Step 4: Have Them Publish the Article
Besides writing the article, I also like to give the authors access to our CMS to load, format, and publish the content themselves. That way, we can get a sense of how organized they are, how much they pay attention to detail (hyperlinking correctly, uniformity in formatting, grammar) and whether they know their way around a CMS, particularly WordPress.
So this assignment isn't just about quality of writing, it's also about presentation, pride of work, and CMS familiarity.
Things I want to see at this stage are:
- Grasp of the topic matter.
- Good use of titles and subtitles as well. Subtitle use is far too often ignored and helps break an article up and improves readability.
- Use of formatting: bulleted lists, italics, bolding, etc.
- Some external links added to trusted sites.
- Second person narrative: I hate writing in the third person, and these assignments really aren't journal entries, so first person narrative is also out of place here.
- Use of additional media, like images, video embed, etc.
We had one writer include internal links to relevant sources on our own site, showing that she took the time to review our website content, which really helped set her apart from the crowd.

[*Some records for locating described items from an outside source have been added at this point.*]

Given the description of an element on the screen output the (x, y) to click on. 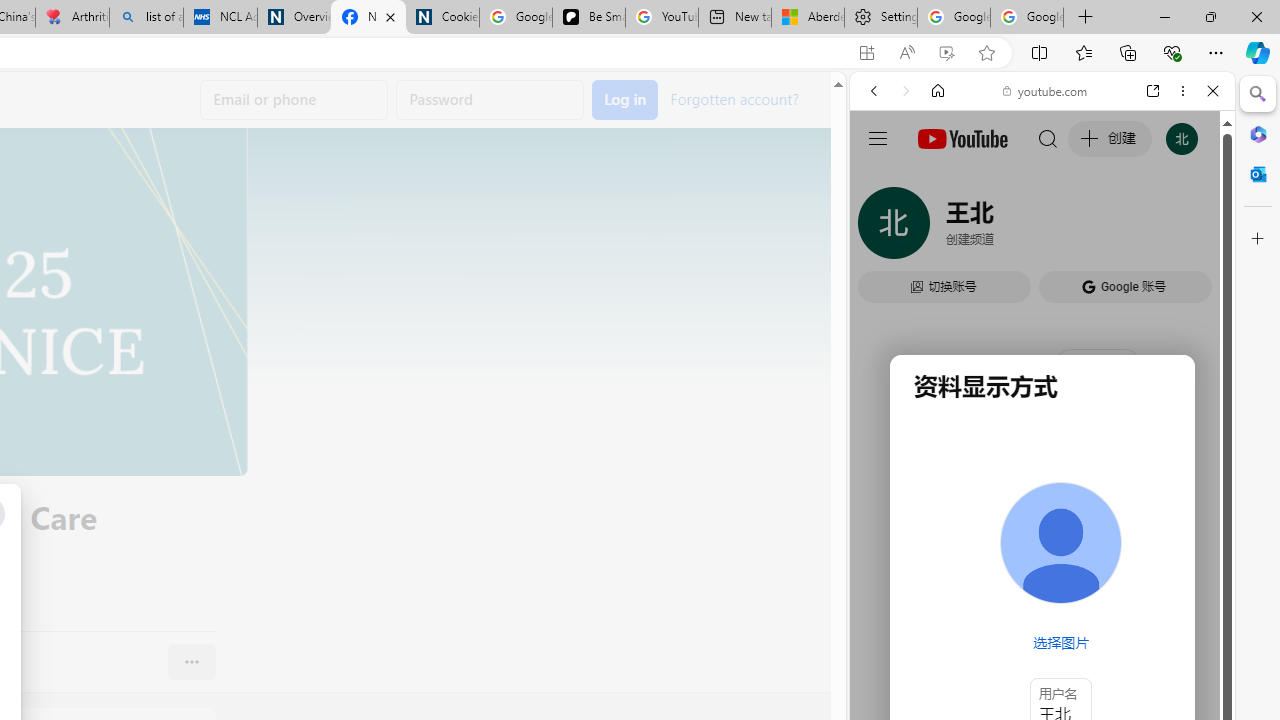
Enhance video (946, 53)
Given the description of an element on the screen output the (x, y) to click on. 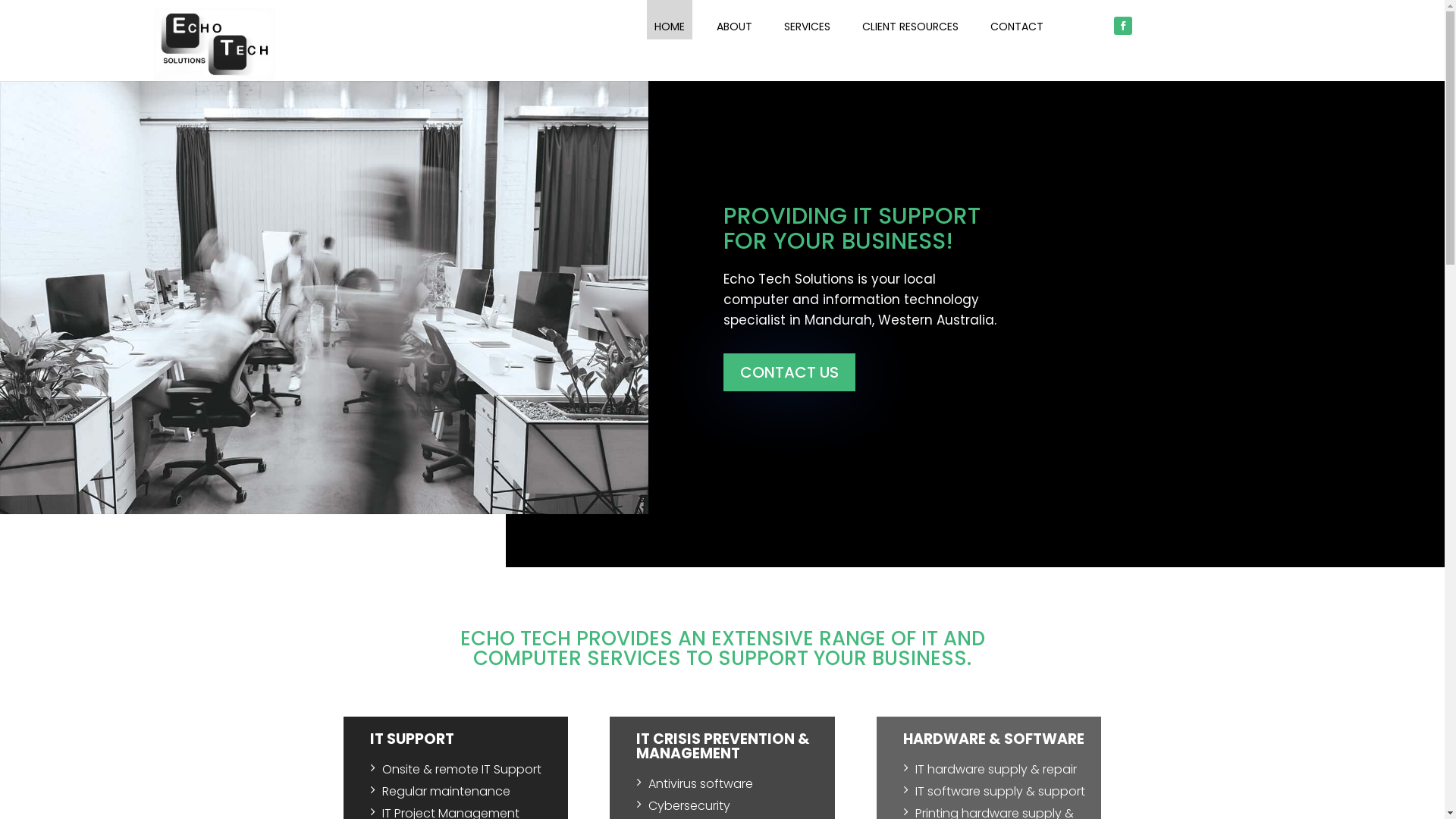
IT Support Mandurah | IT Company Mandurah & Peel Region WA Element type: hover (213, 44)
Follow on Facebook Element type: hover (1122, 25)
CONTACT US Element type: text (789, 372)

I also like to get asked questions that show initiative and they really want to land this gig, like "Is it OK if I write a much longer article than assigned?" "Can I include a range of images and pictures?" "Can I add affiliate links for you?"
The answers are yes, yes, and yes. Go nuts!
Things I don't want to see at this stage are:
- Poor grammar or misspellings. With auto-correct, typos are totally unacceptable and shows they don't take the project or themselves seriously.
- Bloated writing. Keep it simple and be concise.
- "SEO writing".
One author recently "did SEO" for an article they submitted, which made the content virtually unreadable. If we see any signs of "SEO writing," it's a one way ticket to the WordPress trash bin.
Step 5: Have Them Conduct Outreach
We also like to raise the bar even higher and drop hints (strong hints) that they should "feel free" to promote the article on social media and do some outreach to try and get a mention, a retweet, or a link.
Because, let's face it: getting a quality article written is important, but netting distribution from other blogs and garnering as much exposure for the content as you can get is really the objective here. So if you can hire someone who writes well and will do some promotion too, then all the better.
And when it comes to the outreach component, we don't get into specifics, or give them a crash course in using advanced search operators, or point them to pro prospecting tools like Citation Labs or Buzzstream. We intentionally leave it open-ended because we want to see what they come up with.
Step 6: Pick Your Winner
Once you get all your writing contest entries, you review, assess, evaluate the articles and pick your winner based on your own criteria and factors. To recap what we look for in our own projects, we want writers who:
- Demonstrate good to excellent writing chops.
- Have a solid to expert knowledge of a particular niche.
- Run their own blog.
- Write regularly for other pubs.
- Aren't shy about being self-promotional and doing some outreach.
- Can meet deadlines.
- Take pride in their work.
- Are easy to work with.
A Final Note
Whenever we run a contest like this, we usually find more than one freelancer worth hiring, which is great because it gives us options for other potential projects and helps us reduce risk.
It's like the old adage about pitchers in baseball: "you can never have too many good arms on your team." The same can be said about freelance writers for your content marketing or linkable asset projects. Having too many qualified writers is never a bad thing.